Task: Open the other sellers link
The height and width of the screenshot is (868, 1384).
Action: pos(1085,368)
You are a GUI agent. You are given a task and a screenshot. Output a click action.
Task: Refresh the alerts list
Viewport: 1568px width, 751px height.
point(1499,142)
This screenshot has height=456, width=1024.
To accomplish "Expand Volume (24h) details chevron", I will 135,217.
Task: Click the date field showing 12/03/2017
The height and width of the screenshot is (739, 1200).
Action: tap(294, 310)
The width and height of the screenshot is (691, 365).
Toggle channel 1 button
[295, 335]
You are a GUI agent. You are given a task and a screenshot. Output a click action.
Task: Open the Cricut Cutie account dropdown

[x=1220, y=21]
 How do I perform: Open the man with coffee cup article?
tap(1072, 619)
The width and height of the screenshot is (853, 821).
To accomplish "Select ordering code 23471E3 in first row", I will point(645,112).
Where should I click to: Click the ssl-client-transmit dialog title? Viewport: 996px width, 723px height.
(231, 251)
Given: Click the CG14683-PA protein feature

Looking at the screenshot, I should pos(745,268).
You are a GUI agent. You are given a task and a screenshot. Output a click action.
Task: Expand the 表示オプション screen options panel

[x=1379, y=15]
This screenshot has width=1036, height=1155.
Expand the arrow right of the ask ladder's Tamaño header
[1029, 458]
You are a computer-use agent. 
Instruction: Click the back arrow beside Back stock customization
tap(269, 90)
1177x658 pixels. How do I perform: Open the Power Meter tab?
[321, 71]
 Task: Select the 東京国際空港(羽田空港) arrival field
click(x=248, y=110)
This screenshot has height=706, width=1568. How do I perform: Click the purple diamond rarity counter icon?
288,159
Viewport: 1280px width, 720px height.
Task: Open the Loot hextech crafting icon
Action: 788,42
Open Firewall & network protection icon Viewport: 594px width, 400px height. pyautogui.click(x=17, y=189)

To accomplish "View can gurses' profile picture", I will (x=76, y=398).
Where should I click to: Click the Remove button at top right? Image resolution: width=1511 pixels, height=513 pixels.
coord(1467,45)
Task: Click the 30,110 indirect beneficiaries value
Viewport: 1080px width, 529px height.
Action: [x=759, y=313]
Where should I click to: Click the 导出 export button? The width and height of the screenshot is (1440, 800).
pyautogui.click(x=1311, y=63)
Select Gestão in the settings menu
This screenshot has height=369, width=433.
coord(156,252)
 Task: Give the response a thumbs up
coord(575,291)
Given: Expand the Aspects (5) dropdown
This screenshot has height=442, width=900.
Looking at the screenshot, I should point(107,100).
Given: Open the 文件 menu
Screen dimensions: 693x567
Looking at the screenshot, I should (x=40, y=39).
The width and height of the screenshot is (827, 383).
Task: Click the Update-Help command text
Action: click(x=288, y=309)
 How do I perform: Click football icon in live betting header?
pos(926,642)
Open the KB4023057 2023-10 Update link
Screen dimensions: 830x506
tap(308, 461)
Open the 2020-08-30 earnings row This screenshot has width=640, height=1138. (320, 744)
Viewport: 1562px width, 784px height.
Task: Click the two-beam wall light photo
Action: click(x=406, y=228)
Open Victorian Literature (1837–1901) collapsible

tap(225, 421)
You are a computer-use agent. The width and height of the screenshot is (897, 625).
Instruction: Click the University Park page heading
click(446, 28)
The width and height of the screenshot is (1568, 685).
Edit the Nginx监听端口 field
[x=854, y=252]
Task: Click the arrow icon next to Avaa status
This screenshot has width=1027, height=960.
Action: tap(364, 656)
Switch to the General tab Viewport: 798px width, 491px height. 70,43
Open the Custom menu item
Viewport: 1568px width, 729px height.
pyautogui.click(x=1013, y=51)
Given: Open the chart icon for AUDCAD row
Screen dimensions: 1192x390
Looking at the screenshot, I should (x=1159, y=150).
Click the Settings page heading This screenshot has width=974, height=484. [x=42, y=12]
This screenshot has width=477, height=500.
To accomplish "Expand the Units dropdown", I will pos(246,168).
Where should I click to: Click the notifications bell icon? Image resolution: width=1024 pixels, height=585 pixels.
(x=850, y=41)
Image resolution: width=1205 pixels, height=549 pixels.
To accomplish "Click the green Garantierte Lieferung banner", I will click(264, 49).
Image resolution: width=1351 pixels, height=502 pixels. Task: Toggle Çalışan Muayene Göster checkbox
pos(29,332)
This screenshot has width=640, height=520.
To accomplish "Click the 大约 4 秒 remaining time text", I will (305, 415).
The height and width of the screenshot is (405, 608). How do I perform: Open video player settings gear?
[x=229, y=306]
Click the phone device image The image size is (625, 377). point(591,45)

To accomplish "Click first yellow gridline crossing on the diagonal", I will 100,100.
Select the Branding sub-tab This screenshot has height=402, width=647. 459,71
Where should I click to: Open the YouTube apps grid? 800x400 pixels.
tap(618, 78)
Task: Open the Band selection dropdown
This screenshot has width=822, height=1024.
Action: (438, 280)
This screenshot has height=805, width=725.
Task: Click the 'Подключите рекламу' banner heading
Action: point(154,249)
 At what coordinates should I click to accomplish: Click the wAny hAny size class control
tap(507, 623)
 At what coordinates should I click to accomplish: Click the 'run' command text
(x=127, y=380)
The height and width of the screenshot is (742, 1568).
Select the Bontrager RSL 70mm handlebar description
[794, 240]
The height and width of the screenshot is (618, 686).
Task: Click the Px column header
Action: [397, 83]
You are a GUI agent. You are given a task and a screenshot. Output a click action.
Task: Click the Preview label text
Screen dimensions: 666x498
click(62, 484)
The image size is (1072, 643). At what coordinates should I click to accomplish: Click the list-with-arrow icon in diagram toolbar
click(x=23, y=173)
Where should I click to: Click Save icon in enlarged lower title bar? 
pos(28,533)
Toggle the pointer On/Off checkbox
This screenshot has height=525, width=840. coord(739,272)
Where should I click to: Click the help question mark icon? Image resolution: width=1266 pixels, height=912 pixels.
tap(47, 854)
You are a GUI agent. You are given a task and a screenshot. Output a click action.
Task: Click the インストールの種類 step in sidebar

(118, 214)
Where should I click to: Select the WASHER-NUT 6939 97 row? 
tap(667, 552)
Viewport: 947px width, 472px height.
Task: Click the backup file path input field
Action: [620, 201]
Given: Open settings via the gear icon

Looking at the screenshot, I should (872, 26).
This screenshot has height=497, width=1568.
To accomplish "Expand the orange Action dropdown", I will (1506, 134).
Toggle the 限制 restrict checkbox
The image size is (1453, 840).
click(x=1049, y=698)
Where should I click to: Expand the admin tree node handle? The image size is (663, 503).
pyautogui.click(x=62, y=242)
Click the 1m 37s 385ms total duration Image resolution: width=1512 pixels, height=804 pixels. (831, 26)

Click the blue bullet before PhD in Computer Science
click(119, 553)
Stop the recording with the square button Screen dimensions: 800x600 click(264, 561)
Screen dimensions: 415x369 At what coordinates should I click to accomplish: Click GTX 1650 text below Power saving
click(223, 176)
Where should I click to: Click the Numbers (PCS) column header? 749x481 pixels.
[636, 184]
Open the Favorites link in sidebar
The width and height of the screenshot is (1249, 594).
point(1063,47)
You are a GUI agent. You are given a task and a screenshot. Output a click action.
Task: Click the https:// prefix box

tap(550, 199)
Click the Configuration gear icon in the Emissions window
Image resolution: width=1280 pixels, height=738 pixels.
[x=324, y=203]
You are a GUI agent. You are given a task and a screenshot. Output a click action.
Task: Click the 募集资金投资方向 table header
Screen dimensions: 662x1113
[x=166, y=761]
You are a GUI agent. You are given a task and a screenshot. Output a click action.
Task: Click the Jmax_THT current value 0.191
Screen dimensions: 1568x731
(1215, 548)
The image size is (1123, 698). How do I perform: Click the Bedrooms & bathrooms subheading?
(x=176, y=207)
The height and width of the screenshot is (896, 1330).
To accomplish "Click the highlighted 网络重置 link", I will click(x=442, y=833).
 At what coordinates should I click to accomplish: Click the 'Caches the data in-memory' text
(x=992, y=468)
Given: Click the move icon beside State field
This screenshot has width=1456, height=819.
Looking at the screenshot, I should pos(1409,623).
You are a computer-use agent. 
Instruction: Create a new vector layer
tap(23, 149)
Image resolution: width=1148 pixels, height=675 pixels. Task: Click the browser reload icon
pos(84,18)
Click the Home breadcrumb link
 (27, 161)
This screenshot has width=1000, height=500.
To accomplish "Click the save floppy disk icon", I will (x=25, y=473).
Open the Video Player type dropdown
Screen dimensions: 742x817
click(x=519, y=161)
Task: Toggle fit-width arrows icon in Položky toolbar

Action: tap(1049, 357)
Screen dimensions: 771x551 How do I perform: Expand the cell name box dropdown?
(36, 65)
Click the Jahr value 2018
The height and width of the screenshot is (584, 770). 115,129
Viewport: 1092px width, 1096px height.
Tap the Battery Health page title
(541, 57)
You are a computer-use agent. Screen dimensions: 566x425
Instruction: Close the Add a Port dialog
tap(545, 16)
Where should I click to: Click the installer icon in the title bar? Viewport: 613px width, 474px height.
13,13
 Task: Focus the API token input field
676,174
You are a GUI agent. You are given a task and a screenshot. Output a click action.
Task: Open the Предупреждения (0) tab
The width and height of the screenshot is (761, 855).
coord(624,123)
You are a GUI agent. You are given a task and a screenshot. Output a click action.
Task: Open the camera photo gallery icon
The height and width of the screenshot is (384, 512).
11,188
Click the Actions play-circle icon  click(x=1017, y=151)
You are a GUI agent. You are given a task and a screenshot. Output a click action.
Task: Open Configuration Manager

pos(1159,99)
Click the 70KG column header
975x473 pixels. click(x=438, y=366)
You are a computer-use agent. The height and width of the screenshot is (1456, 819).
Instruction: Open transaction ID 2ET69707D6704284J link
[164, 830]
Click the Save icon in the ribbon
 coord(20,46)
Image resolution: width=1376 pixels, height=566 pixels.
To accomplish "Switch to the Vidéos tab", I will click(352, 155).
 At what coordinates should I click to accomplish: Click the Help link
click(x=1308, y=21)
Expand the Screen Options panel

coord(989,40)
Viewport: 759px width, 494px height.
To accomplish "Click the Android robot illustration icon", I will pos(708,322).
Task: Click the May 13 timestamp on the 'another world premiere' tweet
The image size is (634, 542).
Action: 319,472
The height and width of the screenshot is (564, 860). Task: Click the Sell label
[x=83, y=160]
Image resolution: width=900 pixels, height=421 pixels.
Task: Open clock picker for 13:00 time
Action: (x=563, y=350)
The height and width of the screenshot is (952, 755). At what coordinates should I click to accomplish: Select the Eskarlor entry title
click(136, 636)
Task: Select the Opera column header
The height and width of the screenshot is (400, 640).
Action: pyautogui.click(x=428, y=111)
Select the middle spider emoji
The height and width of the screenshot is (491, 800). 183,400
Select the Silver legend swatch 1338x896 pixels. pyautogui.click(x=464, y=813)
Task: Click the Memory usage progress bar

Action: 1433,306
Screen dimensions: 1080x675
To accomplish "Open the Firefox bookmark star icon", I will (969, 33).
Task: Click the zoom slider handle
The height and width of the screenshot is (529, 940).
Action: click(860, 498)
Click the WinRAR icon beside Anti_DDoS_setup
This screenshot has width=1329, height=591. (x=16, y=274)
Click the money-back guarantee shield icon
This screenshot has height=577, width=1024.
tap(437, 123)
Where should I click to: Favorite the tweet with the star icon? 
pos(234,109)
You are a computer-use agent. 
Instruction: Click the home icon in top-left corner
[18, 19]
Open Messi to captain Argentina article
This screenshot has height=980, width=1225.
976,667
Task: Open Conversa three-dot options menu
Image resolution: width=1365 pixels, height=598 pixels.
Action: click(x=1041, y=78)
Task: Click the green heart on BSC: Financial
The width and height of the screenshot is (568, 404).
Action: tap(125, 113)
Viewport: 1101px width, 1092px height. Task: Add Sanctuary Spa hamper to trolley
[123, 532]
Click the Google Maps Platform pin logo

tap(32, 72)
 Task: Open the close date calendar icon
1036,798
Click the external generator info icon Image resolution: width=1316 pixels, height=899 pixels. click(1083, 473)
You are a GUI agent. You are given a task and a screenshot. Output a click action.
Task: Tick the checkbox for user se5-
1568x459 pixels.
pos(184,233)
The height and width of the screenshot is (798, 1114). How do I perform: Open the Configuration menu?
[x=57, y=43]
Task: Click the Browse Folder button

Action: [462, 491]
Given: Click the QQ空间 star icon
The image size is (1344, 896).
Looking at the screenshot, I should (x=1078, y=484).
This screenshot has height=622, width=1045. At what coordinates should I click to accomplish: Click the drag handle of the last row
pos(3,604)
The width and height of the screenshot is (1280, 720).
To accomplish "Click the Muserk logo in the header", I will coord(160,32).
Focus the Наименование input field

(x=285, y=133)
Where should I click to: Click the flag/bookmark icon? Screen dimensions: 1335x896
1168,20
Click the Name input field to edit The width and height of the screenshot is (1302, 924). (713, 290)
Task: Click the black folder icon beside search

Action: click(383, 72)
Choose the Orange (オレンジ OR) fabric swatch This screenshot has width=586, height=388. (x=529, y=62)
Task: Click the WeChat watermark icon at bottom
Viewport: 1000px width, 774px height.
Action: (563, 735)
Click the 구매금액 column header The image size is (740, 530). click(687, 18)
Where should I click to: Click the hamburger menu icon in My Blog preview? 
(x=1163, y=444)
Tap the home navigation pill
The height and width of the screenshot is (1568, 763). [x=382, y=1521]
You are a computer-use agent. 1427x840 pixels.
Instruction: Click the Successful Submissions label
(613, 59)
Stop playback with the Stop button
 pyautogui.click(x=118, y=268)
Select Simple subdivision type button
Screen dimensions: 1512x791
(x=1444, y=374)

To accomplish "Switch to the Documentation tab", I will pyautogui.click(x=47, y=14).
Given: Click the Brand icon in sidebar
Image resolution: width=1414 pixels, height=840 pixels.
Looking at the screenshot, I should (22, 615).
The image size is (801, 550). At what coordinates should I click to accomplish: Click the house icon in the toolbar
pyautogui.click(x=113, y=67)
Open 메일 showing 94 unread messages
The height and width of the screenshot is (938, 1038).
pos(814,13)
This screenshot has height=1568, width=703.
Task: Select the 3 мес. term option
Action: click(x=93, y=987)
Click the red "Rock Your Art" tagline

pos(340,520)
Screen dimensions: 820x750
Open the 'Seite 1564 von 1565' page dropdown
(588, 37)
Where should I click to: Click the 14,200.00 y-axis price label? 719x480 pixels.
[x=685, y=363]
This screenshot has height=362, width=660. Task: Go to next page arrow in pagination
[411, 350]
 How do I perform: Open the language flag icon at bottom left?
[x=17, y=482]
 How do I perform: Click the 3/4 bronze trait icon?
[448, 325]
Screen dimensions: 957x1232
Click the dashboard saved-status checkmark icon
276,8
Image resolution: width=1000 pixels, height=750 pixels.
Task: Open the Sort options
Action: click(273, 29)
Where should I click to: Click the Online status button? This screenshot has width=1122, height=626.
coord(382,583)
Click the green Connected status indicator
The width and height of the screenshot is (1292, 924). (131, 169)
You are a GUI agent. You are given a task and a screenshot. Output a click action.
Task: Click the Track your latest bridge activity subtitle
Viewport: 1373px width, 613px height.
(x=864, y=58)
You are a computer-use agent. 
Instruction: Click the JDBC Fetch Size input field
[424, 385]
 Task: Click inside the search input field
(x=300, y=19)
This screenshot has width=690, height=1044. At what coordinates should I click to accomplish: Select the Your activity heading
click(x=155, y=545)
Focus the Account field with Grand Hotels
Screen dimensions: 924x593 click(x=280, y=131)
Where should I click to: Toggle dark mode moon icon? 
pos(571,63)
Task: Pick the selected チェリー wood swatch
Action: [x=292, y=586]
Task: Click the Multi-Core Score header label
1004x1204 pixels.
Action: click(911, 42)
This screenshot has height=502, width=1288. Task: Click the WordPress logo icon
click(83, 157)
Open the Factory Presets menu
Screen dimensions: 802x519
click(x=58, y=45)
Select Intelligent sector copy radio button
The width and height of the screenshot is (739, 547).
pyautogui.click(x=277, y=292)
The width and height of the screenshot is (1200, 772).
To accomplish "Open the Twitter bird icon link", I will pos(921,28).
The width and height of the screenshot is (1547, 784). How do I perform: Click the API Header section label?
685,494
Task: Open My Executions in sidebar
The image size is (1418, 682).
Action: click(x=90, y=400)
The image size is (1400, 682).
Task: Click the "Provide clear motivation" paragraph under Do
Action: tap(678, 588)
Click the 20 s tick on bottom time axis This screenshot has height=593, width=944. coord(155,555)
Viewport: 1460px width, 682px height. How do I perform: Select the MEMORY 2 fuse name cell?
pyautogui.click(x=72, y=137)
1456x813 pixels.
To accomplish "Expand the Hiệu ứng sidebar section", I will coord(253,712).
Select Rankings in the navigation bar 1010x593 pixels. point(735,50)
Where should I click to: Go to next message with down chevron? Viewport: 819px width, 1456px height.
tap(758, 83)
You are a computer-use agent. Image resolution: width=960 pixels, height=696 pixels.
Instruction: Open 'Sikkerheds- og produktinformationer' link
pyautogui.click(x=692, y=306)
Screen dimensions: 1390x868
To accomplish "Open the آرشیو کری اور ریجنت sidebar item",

..............................

Transcribe, word for word, the data above from its first line through the line with "Task: Refresh the alerts list", and include nothing else.

■ **EXPECTED ANSWER**
Task: Open the other sellers link
The height and width of the screenshot is (868, 1384).
Action: pos(1085,368)
You are a GUI agent. You are given a task and a screenshot. Output a click action.
Task: Refresh the alerts list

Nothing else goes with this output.